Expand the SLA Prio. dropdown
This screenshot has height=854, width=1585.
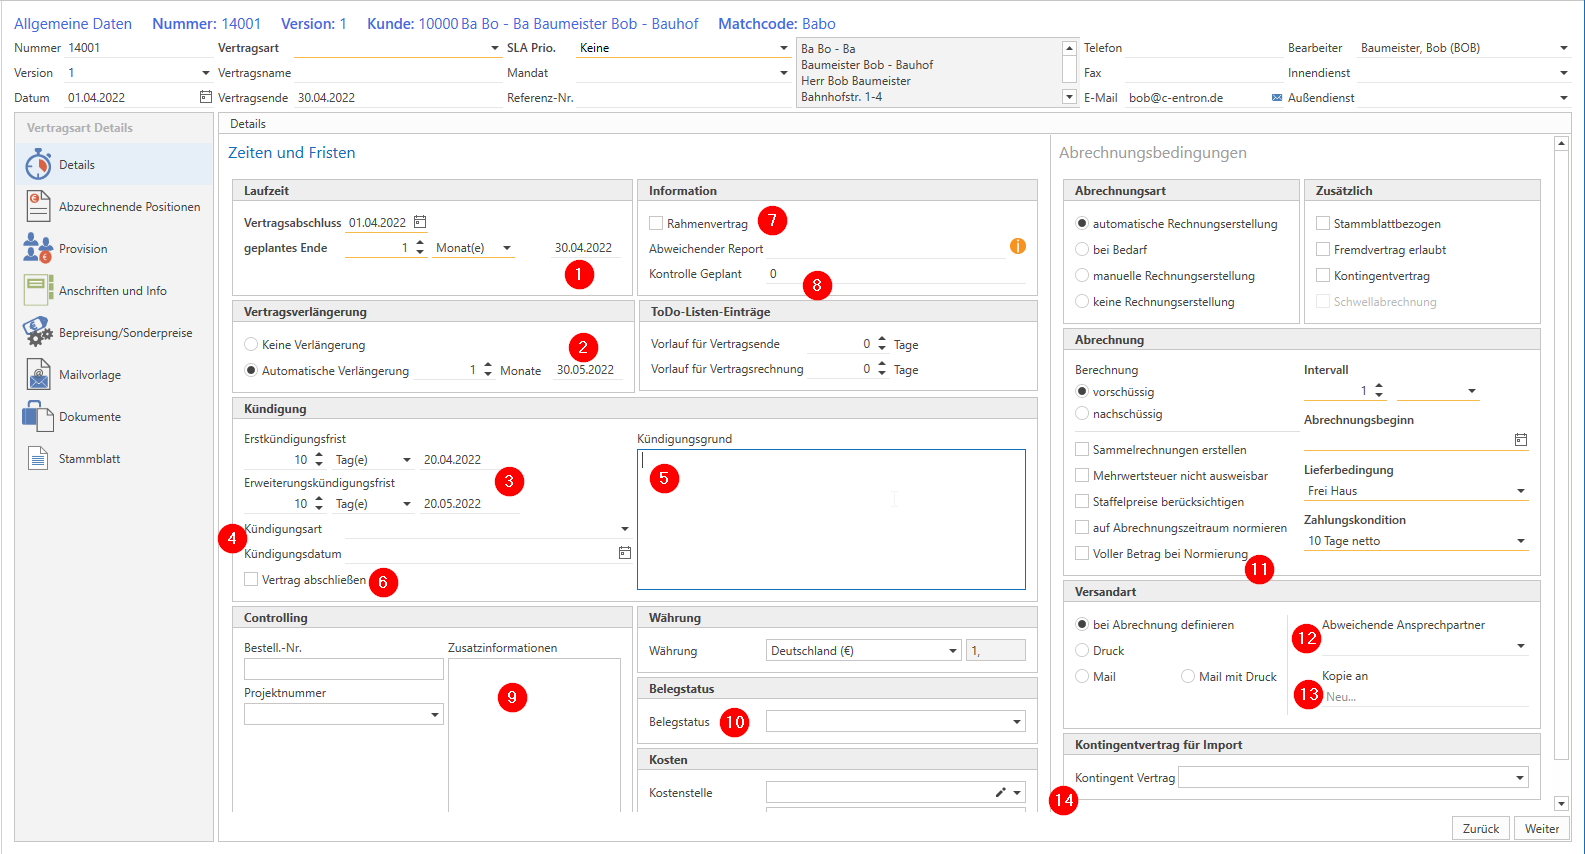tap(783, 48)
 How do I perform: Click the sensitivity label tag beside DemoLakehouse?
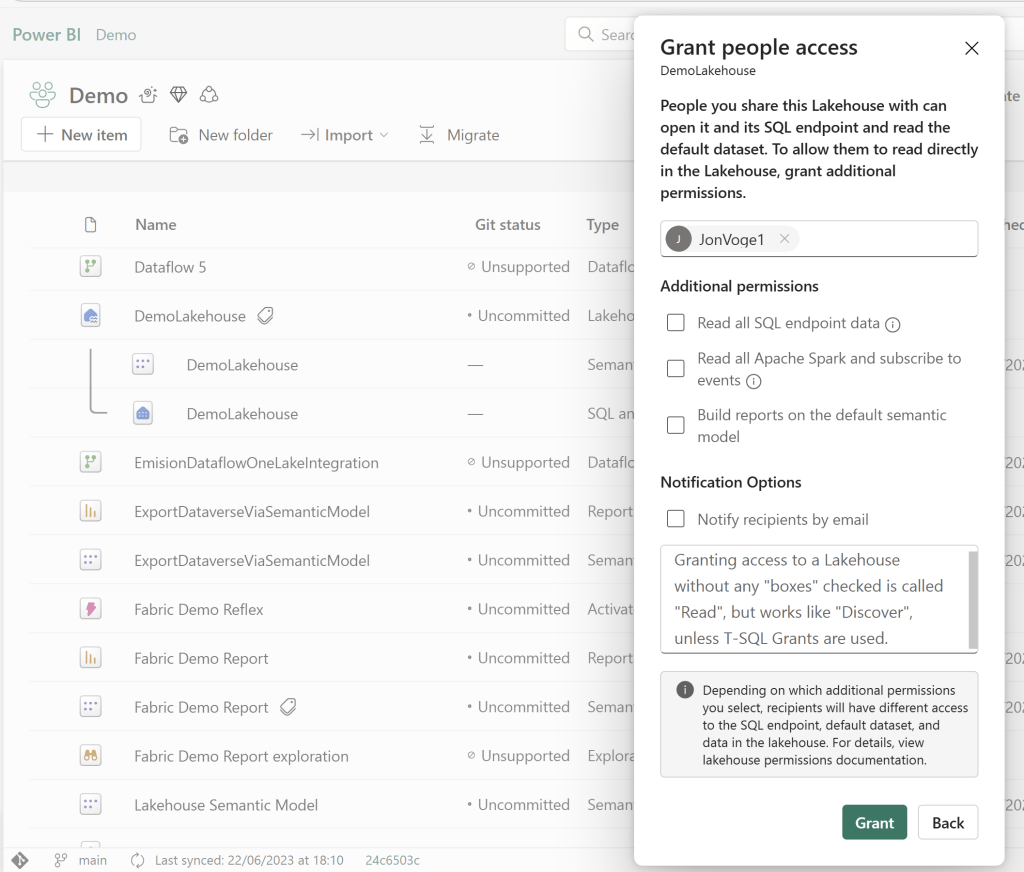tap(265, 316)
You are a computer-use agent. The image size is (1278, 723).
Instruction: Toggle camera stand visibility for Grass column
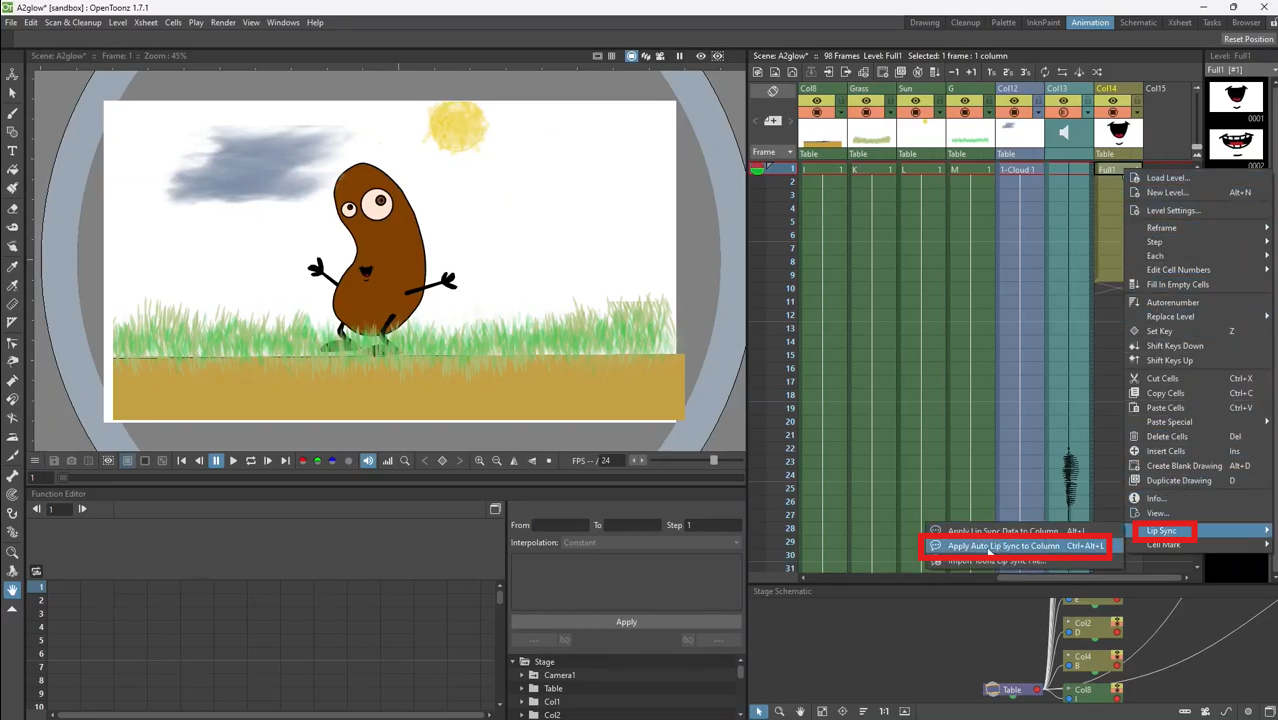click(866, 112)
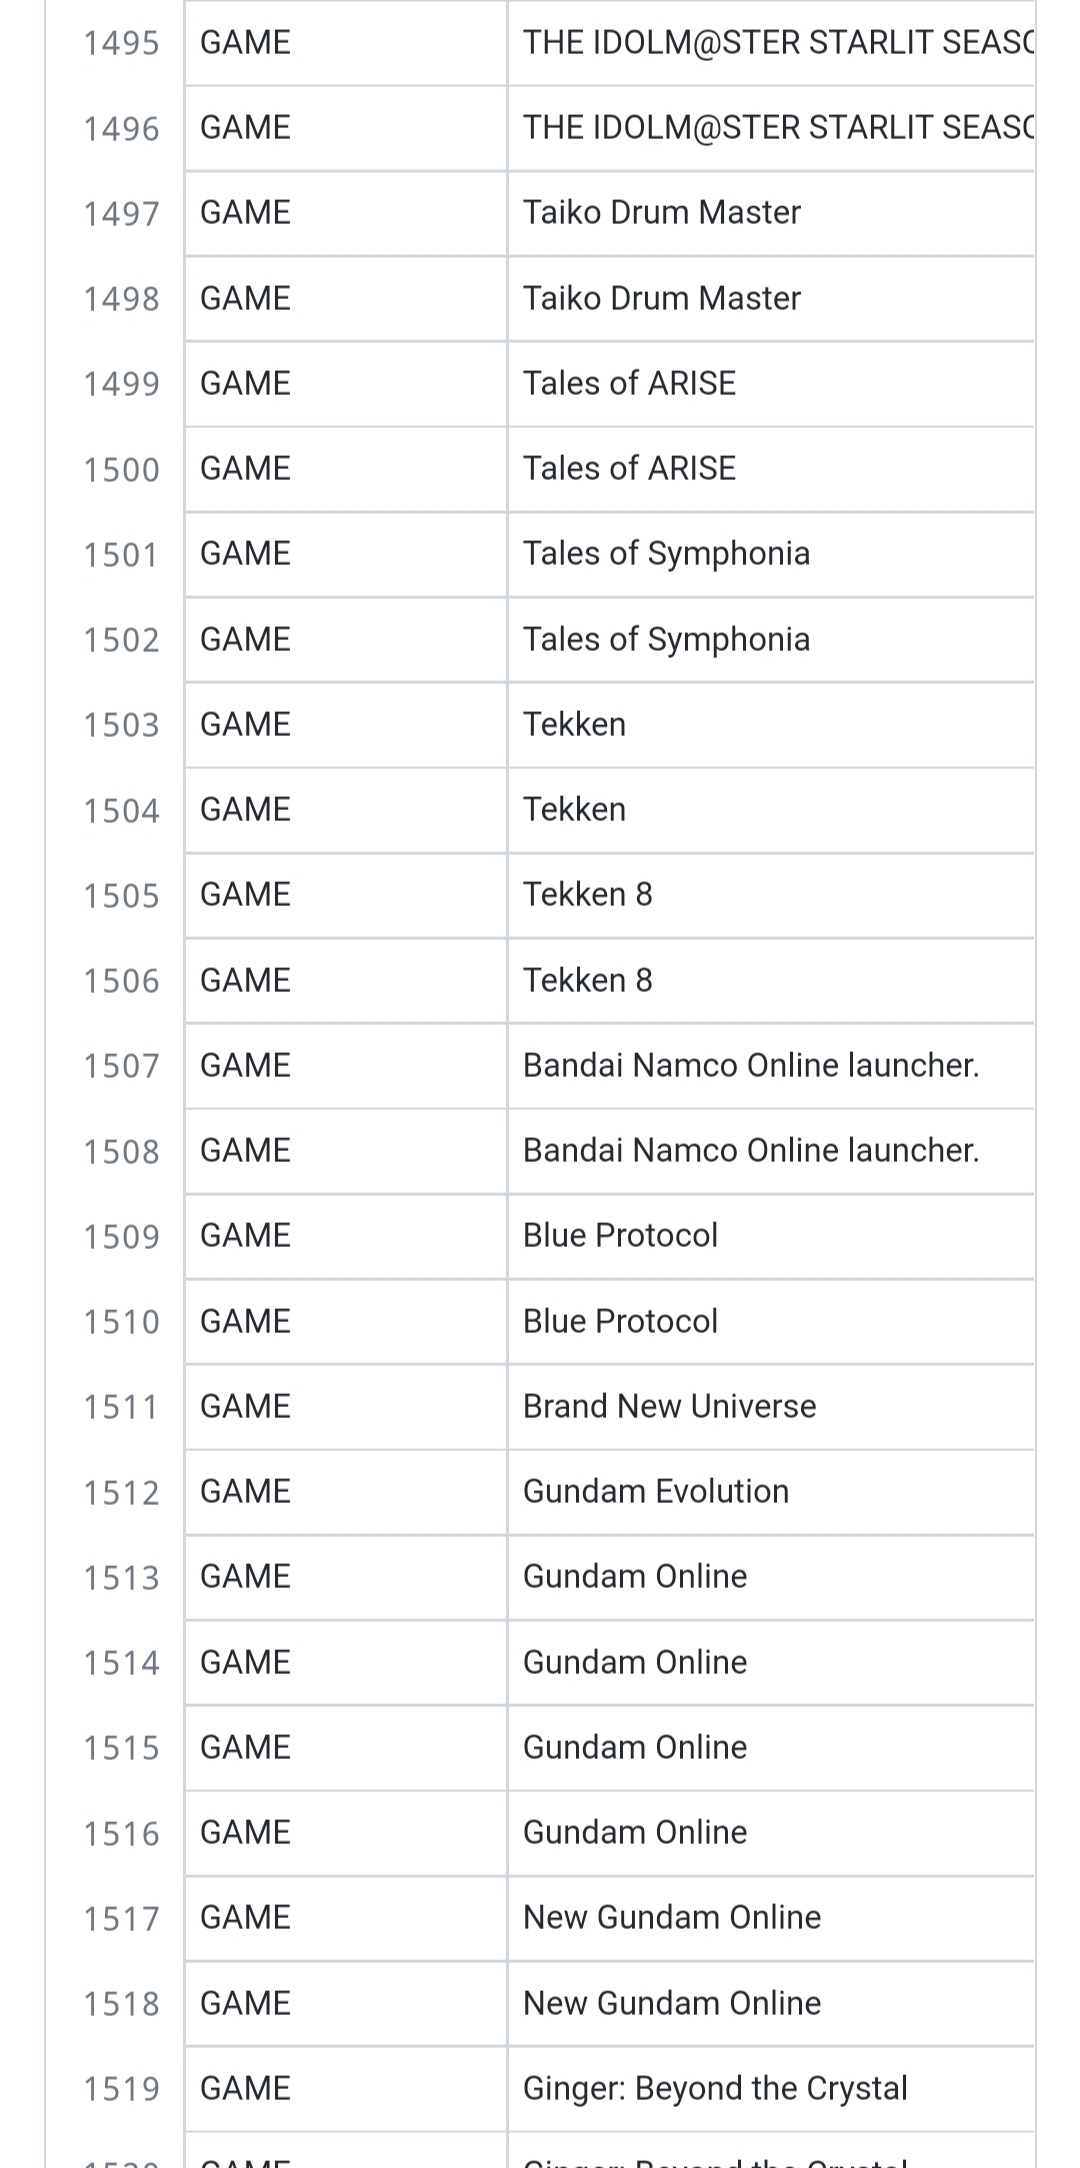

● ● ●

- [Instructions to follow] The full listing, transcribed exactly and without its pictures, is the expected result.

- [Result of this task]
Expand the SLA Prio. dropdown
This screenshot has height=854, width=1585.
tap(783, 48)
 How do I perform: Click the sensitivity label tag beside DemoLakehouse?
tap(265, 316)
You are a computer-use agent. The image size is (1278, 723).
Instruction: Toggle camera stand visibility for Grass column
click(866, 112)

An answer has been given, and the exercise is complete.